AS THE European markets shrug off another short-lived rally, it is not just the frequency with which the Eurozone is hit by bad news that is striking, but also the speed with which the European markets move from each brief rally to a return to their downward trend.
News that Greece’s pro-bailout parties had won enough seats in parliament to form a ruling coalition meant European equity markets showed some small signs of recovery in premarket trading, but once they were up and running, it was the usual run of play. By midday, Spanish ten-year bonds were up 24 basis points to 7.12 per cent, Italy’s bonds were up 12 basis points to 6.05 per cent and euro-dollar and S&P futures were down.
The main source of concern had been that Syriza, the party that stood on a platform of wholesale rejection of the Greek bailout, would succeed, making a Greek exit from the Eurozone a foregone conclusion. Things are still not straightforward, with New Democracy and Pasok indicating that they want to negotiate some concessions on the bailout terms. This could result in drawn-out negotiations between the two parties. But what the two parties want, and what German Chancellor Angela Merkel will let them have are two very different things. Both parties had been pushing for a further reduction in the interest rate on bilateral loans, an extension on loan maturities and a third round of Eurozone bailouts. Merkel responded yesterday with a resounding, but not entirely unexpected “nein, nein, nein” on Greece’s call for help. Merkel said that she could not accept any loosening of agreed reform pledges after the election, and that she could not see any reason to speak about a new aid package for Greece on top of the two that were already received. This kick in the teeth highlights the dangers for traders hoping to piggyback upon a blindly benevolent Germany – as the only relatively financially sound Eurozone economy – bankrolling the failings of its European neighbours.
Whoever is in charge of Greece, things are unlikely to get better before they get a whole lot worse. There are reports that it is nigh-on impossible to get a bank safety deposit box in the country, as Greeks hoard tangible assets, rather than trusting the electronic money in their bank accounts. Bank runs are not yet a regular fixture in Athens, but Greeks are still withdrawing hundreds of millions of euros from banks every day – not wanting to see their savings redenominated into drachmas in the event of a Greek exit from the Eurozone. In May, bank withdrawals totaled €5bn (£4bn) and according to official figures, Greeks have withdrawn €80bn since the start of the crisis.
But the ever-decreasing lifespan of any “hopium” injected into the markets presents a great opportunity for opportunistic traders. Let’s face it, when a country – in the financial situation that Greece finds itself – elects a new government, its economic situation is not going to suddenly reverse. If the markets react favourably to a coalition that is less resentful of the bailouts than the alternative, that rally is not going to run and run. As such, traders only need to sit back and wait to pounce on the eventual downturn. The only question is what to target for the best shorting strategies.

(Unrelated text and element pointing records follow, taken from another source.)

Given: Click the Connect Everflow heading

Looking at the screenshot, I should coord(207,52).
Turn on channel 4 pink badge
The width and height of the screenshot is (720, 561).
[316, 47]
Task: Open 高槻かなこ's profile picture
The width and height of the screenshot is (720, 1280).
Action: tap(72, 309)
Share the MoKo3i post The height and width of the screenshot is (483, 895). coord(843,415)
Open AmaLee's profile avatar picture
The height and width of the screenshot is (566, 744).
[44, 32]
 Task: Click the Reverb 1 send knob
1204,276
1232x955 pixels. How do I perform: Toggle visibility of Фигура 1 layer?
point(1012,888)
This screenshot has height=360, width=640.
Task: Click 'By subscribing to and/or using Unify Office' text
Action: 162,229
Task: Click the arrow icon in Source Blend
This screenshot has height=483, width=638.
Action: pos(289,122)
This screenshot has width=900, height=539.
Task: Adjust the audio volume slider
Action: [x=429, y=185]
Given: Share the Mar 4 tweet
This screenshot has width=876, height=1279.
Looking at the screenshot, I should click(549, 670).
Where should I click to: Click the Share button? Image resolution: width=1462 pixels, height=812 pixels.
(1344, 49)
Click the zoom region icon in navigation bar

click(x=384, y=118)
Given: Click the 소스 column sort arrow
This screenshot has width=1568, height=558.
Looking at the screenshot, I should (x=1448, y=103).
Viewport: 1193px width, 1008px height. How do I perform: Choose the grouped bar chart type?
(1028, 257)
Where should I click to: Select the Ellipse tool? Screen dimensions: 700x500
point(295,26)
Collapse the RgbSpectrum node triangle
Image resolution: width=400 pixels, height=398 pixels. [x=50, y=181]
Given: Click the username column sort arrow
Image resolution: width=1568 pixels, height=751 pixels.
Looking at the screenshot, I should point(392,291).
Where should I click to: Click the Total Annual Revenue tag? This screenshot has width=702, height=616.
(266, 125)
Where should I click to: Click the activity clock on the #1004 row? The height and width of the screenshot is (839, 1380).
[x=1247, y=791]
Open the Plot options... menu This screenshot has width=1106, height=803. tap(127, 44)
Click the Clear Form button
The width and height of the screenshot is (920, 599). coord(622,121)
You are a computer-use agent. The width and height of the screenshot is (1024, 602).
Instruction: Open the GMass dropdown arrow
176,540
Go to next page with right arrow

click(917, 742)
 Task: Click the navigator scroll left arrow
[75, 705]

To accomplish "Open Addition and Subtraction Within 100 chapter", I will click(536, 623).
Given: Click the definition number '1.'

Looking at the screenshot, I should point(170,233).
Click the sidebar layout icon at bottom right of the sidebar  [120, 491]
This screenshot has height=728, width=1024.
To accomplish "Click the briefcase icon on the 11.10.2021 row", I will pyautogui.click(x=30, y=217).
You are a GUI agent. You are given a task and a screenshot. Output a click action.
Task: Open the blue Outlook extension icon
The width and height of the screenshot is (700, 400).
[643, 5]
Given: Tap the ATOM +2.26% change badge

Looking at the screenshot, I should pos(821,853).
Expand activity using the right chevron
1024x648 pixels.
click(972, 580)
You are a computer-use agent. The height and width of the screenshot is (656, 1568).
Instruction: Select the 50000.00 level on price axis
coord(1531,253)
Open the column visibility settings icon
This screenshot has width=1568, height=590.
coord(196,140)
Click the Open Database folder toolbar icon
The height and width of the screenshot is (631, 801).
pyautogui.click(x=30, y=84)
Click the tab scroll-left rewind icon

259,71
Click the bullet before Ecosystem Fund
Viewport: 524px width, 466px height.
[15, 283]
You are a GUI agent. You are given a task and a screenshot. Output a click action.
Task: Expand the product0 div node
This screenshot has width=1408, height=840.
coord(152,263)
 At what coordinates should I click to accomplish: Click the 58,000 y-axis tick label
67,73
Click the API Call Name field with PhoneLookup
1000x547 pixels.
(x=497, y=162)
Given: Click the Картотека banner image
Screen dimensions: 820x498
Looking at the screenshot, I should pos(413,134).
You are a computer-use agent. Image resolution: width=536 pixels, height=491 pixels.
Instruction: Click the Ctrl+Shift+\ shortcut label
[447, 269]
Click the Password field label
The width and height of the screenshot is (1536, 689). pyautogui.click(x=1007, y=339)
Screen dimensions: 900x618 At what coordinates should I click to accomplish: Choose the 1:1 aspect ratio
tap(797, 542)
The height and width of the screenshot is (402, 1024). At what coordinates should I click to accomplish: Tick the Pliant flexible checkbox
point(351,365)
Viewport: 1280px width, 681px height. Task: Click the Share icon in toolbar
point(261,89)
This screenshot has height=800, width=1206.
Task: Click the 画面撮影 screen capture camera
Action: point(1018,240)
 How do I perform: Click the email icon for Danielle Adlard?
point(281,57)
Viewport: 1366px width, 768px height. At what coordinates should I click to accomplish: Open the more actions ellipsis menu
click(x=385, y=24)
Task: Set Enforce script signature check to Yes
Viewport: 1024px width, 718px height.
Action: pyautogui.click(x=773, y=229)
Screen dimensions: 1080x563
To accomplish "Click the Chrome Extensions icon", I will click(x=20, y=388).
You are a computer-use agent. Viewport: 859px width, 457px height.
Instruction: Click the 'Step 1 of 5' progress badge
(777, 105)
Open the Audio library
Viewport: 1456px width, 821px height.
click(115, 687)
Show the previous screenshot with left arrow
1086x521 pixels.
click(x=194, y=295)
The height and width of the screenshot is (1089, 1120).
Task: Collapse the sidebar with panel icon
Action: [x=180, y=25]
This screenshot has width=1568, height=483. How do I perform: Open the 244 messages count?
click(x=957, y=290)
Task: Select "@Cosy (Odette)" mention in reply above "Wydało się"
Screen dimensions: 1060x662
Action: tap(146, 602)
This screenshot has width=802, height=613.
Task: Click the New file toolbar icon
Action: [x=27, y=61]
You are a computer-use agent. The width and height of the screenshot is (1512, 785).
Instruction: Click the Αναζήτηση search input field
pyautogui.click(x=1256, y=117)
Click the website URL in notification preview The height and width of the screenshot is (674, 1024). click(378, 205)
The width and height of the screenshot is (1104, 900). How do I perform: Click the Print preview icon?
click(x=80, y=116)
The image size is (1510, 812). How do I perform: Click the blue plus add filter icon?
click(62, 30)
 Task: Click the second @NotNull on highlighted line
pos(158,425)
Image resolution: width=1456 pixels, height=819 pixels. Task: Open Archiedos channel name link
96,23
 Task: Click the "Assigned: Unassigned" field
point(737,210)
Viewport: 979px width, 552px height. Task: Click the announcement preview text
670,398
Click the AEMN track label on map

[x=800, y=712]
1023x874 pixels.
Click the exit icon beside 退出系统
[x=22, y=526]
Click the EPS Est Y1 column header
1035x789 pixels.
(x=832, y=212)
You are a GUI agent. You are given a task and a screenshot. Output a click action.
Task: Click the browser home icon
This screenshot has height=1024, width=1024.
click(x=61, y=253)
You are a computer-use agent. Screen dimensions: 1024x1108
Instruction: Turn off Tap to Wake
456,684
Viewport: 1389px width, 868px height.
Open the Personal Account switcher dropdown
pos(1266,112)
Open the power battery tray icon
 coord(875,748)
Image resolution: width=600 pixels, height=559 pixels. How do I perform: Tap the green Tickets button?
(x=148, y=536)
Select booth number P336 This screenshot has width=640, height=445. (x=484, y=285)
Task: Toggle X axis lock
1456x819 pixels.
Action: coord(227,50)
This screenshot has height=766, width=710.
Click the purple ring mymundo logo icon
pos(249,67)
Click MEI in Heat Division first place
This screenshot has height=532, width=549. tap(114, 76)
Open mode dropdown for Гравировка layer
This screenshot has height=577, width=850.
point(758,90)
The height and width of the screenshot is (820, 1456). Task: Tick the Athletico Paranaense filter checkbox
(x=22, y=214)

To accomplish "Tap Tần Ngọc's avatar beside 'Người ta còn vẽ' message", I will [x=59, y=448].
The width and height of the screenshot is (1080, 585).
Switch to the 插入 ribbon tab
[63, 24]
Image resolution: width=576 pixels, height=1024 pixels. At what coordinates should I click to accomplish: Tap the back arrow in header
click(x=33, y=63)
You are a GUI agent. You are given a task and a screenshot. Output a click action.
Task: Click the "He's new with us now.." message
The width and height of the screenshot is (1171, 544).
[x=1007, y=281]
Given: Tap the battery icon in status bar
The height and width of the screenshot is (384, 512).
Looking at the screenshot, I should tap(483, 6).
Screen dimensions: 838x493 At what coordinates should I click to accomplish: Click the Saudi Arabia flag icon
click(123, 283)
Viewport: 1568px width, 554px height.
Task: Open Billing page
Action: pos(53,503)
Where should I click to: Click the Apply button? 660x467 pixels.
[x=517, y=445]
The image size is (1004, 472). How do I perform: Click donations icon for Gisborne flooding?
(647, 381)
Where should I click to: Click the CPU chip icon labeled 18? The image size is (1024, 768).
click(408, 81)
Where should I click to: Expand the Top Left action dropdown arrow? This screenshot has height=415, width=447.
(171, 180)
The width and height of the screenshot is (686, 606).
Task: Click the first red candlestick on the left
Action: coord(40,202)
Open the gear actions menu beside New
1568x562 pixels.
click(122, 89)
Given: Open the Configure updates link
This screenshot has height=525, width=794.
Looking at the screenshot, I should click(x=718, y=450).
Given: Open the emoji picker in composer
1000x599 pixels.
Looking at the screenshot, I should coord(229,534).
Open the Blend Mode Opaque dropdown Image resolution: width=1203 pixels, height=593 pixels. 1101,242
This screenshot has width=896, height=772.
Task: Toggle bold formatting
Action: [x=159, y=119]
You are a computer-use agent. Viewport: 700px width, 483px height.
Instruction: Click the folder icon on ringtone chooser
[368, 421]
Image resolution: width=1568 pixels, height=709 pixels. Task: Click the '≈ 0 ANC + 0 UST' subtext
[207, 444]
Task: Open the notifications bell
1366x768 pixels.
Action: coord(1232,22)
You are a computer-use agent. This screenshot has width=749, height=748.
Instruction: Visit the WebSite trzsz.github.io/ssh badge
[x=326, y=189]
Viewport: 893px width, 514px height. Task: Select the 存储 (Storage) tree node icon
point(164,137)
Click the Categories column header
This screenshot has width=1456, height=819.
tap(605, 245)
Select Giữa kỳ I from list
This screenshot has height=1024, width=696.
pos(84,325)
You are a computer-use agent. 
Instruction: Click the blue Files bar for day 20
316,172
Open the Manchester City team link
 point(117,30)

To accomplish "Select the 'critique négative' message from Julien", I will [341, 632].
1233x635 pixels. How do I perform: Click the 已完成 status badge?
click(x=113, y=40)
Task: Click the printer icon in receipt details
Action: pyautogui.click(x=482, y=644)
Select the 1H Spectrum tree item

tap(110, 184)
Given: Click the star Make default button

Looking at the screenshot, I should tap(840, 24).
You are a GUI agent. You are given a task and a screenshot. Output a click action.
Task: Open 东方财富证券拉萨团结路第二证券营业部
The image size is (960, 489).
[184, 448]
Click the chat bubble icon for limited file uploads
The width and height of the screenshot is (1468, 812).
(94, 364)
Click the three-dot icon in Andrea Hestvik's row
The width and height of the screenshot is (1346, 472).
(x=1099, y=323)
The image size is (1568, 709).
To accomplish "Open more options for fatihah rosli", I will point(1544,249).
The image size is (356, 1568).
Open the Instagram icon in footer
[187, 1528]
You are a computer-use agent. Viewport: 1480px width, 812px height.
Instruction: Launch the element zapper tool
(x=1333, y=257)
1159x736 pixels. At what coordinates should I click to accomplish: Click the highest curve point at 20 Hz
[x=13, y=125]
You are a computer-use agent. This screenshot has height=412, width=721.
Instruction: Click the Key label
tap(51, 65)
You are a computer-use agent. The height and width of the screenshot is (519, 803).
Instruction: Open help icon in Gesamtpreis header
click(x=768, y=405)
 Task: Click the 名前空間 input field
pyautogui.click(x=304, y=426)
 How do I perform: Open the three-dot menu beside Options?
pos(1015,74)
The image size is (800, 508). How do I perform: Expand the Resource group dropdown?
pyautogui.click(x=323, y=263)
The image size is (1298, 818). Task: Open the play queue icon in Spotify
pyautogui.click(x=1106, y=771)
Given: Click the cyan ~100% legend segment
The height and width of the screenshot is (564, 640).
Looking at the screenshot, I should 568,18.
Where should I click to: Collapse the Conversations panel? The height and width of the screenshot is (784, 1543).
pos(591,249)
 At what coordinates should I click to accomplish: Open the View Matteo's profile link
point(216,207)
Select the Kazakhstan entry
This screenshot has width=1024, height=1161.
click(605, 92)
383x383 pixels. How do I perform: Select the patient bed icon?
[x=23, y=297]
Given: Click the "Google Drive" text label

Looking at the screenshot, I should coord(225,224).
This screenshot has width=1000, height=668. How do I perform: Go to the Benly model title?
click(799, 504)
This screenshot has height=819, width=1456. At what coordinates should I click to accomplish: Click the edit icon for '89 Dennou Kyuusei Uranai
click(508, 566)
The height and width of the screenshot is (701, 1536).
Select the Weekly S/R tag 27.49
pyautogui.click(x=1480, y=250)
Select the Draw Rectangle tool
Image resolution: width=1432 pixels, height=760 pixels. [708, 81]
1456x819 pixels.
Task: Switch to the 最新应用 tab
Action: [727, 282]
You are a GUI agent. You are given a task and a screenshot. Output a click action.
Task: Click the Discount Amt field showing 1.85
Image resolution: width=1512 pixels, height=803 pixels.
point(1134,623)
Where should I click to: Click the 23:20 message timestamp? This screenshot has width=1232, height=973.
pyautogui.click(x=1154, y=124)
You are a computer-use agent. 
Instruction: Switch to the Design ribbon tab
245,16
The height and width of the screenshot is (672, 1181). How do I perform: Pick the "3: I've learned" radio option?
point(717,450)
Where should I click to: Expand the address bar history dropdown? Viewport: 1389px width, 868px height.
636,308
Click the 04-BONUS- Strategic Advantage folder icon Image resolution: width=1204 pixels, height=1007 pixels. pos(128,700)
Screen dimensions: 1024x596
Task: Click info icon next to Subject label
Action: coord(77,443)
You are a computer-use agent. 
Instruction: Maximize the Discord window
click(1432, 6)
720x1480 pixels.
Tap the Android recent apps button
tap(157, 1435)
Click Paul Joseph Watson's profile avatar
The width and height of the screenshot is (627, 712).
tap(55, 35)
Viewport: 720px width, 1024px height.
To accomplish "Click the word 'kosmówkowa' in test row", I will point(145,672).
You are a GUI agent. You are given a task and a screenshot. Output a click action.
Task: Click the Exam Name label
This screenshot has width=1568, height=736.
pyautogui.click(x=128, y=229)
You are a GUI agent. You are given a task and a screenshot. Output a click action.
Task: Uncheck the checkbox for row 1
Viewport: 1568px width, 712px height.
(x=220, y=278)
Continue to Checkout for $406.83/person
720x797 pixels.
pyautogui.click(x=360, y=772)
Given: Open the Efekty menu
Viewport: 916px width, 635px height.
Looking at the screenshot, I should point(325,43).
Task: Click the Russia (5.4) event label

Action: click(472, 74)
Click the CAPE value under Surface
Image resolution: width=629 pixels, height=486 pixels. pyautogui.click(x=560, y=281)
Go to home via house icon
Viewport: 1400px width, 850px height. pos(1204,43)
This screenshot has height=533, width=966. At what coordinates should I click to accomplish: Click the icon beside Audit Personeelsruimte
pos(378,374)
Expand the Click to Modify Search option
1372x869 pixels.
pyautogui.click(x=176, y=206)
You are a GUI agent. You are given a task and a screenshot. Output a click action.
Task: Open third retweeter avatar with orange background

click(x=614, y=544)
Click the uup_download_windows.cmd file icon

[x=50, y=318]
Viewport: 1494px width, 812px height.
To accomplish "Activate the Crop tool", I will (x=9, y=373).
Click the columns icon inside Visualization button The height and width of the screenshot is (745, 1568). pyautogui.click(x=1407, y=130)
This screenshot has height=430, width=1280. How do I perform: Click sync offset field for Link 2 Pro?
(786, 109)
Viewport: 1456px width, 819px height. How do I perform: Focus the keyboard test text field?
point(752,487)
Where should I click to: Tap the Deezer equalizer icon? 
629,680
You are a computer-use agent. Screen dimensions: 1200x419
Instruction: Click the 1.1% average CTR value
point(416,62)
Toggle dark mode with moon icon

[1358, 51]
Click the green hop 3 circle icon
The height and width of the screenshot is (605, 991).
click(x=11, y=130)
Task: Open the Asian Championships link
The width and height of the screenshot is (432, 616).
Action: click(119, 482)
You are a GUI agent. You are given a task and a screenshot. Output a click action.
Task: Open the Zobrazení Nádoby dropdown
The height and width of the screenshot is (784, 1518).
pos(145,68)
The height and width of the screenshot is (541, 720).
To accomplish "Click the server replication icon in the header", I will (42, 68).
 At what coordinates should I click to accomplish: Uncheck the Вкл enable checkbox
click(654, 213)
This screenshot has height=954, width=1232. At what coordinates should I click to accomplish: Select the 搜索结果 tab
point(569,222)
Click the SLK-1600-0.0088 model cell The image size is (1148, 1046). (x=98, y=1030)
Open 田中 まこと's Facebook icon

With an economy reduced to ouzo distillation and gyro making, there isn’t much to go after in the Greek markets. Greece represents about two per cent of the Eurozone economy and is of little significance in itself. But what happens in Greece has a knock-on effect upon other struggling Eurozone countries – increasingly, the Eurozone minus Germany.
One person’s loss
This may seem a simplistic strategy, but in the current markets it is a strategy that can, and does, yield results. The market trends flat in the run-up to a vaunted “important moment for the future of the Eurozone”, it rallies when it gets the news that everybody was expecting. And then it tanks when everybody realises that we are still in as dire a situation as when we started. Except that more institutions owe more money to another institution. Most commonly, the Club Med countries to Germany, by way of the European Central Bank. And from a trading perspective, the ever-darkening prospects for the European economy are not your concern. You are not concerned about inflation, about capital preservation, or about the ethics of the German taxpayer paying for Club Med profligacy. As a short-term trader, your concern is making consistent trading profits within a controlled risk-reward strategy. And by taking a position on the almost inevitable widening of Spanish and Italian bond spreads, or on European financial equities falling once each burst of short-lived optimism has worn off, your trading account can end up looking a lot more German than Spanish.